Commentary Critical and Explanatory on the Whole Bible - UnabridgedCommentary Critical Unabridged

Verse 1

Hear ye now what the LORD saith; Arise, contend thou before the mountains, and let the hills hear thy Hear ye now what the LORD saith; Arise, contend thou before the mountains, and let the hills hear thy voice.

Here begins the third division. After the glorious promises of the coming Messiah (Micah 5:1-15), he passes to the Lord's wonderful pleading with His people for their ungrateful return for all His continued loving-kindness.

Hear ye now what the Lord saith; Arise, contend thou - Israel is called by Yahweh to plead with Him in controversy. Micah 5:11-13 ("I will cut off ... all thy strong holds ... witchcrafts ... soothsayers ... graven images ... standing images ... groves") suggested the transition from those happy times described in Micah 4:1-13 and Micah 5:1-15 to the prophet's own degenerate times and people.

Before the mountains - in their presence; personified as if witnesses (cf. Micah 1:2; Deuteronomy 32:1; Isaiah 50:2). Not as margin, 'with;' as God's controversy is with Israel, not with them.

Verse 2

Hear ye, O mountains, the LORD's controversy, and ye strong foundations of the earth: for the LORD hath a controversy with his people, and he will plead with Israel.

Hear ye, O mountains, the Lord's controversy.
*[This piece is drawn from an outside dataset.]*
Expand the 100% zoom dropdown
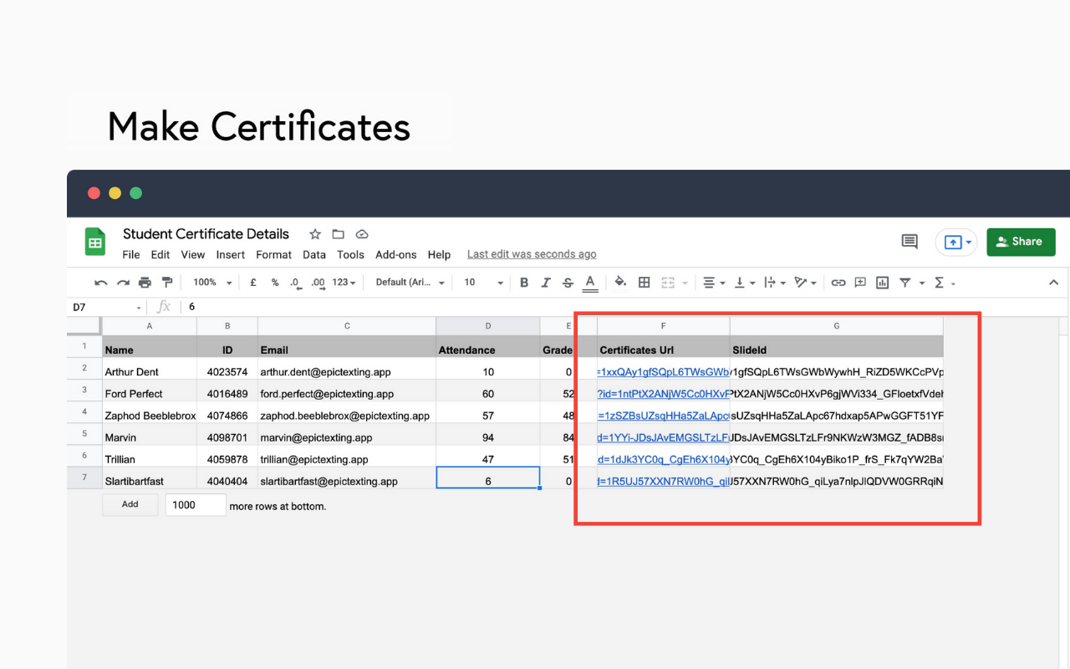 coord(211,283)
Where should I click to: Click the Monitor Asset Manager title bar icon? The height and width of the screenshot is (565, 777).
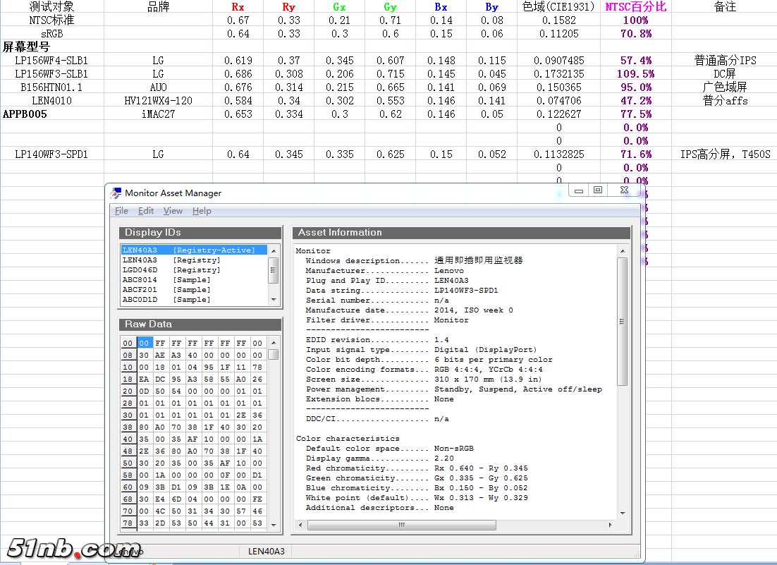coord(116,193)
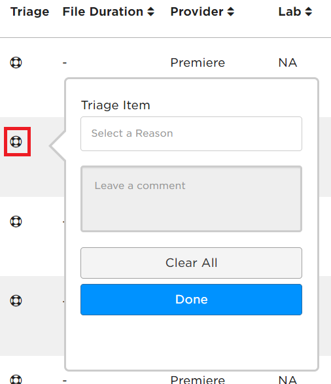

How great is Yahweh's condescension, who, though the supreme Lord of all, yet wishes to prove to worms of the earth the equity of His dealings! (Isaiah 5:3; Isaiah 43:26.)

Verse 3

O my people, what have I done unto thee? and wherein have I wearied thee? testify against me.

O my people - the greatest aggravation of their sin, that God always treated them, and still treats them, as His people.

What have I done unto thee? - except kindness that thou revoltest from me? (Jeremiah 2:5; Jeremiah 2:31.)

Wherein have I wearied thee? - what commandments have I ever enjoined that should have wearied thee as irksome? (1 John 5:3.)

Verse 4

For I brought thee up out of the land of Egypt, and redeemed thee out of the house of servants; and I sent before thee Moses, Aaron, and Miriam.

For - nay, on the contrary, so far from doing anything harsh, I did thee every kindness from the earliest years of thy nationality: for instance.

I brought thee up out of the land of Egypt... and I sent before thee ... Miriam-mentioned as being the prophetess who led the female chorus who sang the song of Moses (Exodus 15:20). God sent Moses to give the best laws; Aaron to pray for the people; Miriam as an example to the women of Israel

Verse 5

O my people, remember now what Balak king of Moab consulted, and what Balaam the son of Beor answered him from Shittim unto Gilgal; that ye may know the righteousness of the LORD.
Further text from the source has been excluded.